As a serial entrepreneur, what advice would you give to budding business owners? I would encourage early stage business owners, and even those who think they might someday want to be an entrepreneur, to balance courage with patience. You can engage a double frame of mind, to both pursue your passion to create something new and deliver value, but also realize that not every idea deserves your energy and investment. I would encourage people to never ‘force’ an idea that isn’t going to be valued in the marketplace just for the sake of being an 'entrepreneur'. Trust me, I had plenty of wild ideas in between my first successful business I grew out of my dorm room in 2003 and what I am now creating with Banister Advisors. It’s worth it to focus on gaining experience in your day job, building your personal skills, extending your network, and saving your money to invest in an idea that is really going to make an impact.
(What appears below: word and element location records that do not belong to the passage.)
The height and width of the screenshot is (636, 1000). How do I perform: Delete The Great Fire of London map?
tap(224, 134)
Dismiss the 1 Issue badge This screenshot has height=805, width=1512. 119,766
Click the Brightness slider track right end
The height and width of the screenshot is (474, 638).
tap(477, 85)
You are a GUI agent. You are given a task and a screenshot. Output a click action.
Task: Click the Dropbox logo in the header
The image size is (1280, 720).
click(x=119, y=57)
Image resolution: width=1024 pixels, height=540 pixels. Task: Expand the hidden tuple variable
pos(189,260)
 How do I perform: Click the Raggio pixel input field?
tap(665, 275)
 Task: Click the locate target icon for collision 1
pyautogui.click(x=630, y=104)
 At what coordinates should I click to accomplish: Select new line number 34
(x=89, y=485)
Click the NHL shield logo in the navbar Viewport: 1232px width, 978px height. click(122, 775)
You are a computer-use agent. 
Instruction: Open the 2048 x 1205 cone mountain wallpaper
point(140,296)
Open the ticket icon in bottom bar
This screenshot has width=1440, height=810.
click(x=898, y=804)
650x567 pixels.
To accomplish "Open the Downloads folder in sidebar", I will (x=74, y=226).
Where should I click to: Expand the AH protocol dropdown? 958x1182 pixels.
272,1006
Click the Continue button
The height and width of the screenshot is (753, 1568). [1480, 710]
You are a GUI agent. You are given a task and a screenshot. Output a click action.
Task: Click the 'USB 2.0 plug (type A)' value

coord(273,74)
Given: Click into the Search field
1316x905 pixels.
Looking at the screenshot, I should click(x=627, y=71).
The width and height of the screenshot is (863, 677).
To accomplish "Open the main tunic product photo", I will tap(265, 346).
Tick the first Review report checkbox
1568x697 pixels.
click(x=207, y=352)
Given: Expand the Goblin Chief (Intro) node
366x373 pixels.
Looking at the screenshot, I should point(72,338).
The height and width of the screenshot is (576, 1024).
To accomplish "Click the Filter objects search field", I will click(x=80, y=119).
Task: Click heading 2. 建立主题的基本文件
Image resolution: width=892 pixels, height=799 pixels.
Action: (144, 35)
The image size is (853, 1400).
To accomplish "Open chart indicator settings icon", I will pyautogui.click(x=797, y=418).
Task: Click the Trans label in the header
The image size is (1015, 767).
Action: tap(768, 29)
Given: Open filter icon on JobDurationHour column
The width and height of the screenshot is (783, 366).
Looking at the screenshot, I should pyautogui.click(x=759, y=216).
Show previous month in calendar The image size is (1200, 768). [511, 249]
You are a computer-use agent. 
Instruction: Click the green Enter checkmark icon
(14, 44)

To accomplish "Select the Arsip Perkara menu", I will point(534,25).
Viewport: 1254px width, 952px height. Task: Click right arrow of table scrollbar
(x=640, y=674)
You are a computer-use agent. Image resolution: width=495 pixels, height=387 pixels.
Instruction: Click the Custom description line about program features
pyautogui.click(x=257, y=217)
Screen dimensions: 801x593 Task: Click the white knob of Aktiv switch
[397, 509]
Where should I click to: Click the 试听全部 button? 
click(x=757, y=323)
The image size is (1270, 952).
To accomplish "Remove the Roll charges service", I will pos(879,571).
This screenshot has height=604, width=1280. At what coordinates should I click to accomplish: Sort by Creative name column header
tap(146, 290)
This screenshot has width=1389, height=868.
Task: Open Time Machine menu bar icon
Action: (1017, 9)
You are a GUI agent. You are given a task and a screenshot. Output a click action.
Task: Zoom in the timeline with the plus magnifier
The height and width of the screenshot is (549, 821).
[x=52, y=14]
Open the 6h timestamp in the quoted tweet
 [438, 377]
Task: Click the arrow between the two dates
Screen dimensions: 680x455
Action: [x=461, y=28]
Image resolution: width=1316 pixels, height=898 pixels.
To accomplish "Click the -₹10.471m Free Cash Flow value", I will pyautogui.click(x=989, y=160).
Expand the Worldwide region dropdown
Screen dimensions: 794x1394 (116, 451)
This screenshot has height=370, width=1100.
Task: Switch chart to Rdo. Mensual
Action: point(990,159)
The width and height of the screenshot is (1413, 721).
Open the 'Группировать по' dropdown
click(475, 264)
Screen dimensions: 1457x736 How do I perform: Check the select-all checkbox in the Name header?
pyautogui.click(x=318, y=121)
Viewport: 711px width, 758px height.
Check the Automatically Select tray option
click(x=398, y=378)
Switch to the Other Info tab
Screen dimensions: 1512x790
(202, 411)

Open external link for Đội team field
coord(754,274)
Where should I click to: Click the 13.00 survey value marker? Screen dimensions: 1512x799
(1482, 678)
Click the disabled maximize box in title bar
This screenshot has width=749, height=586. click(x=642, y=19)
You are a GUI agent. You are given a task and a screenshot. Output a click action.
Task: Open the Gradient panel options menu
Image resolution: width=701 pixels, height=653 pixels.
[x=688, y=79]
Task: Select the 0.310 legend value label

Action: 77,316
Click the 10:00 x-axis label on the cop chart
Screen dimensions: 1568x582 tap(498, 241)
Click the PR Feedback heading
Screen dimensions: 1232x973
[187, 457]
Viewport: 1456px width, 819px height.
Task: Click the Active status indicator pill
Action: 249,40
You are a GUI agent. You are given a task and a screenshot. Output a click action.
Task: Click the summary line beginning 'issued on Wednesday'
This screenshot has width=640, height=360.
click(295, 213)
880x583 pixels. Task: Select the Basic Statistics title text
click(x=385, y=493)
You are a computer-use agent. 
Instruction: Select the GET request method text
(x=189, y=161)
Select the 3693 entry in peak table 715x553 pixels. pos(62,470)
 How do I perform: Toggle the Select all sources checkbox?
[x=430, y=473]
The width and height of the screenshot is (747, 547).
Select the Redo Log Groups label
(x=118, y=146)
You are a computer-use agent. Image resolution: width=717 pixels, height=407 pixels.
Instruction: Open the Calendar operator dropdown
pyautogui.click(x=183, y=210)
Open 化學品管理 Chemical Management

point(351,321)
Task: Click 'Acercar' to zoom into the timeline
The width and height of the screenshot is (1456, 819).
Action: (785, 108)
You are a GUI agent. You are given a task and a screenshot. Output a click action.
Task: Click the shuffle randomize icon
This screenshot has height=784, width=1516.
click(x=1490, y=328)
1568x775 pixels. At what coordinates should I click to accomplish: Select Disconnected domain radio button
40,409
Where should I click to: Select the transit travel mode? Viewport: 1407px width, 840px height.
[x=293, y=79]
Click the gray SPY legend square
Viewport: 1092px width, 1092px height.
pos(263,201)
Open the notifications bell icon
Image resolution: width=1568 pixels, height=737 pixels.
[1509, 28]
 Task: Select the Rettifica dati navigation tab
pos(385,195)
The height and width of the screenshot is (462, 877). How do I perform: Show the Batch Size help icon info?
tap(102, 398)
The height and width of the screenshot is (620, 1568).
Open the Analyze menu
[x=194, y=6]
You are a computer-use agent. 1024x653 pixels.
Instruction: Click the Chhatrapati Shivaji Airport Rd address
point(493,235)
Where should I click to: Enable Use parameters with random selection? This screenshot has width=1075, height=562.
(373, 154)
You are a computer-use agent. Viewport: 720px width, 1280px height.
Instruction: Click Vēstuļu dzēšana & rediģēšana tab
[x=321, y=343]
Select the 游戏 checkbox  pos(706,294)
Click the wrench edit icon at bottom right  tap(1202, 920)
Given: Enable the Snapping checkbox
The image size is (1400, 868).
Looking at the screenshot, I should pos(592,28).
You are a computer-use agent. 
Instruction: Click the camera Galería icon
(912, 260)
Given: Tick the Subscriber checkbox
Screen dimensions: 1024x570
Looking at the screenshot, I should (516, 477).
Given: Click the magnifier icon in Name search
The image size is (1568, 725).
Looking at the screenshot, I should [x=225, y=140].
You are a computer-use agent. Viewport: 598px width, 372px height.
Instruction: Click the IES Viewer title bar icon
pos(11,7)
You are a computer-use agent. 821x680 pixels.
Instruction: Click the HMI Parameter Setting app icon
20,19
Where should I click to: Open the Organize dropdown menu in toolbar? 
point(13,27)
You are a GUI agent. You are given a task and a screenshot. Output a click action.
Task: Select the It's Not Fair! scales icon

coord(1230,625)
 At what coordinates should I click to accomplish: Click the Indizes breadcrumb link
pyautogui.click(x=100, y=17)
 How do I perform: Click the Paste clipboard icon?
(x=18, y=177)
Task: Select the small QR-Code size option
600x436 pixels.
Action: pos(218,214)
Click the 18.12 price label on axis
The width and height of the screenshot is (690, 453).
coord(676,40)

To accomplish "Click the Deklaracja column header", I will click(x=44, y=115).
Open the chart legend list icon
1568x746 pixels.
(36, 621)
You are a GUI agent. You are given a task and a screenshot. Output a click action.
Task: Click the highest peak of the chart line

Where do you want to be at age 50? At 50, I would love to be leading a successful and expanded version of Banister Advisors, playing an active and influential role in the Puget Sound region as a community leader, and enjoying time with my loved ones on a regular basis.
How much do you want to be earning? My own income is less important to me than my ability to grow Banister Advisors into a thriving global operation with offices in all major regions of the world and to be able expand our philanthropic efforts, through the soon-to-be launched Banister Foundation.
How will you pay it forward? My dream is to use grant funding from Banister Foundation to create a health care respite, hospice care and bereavement retreat center on Whidbey Island that can allow for people of all income levels to experience healing, support and meaning in a beautiful environment.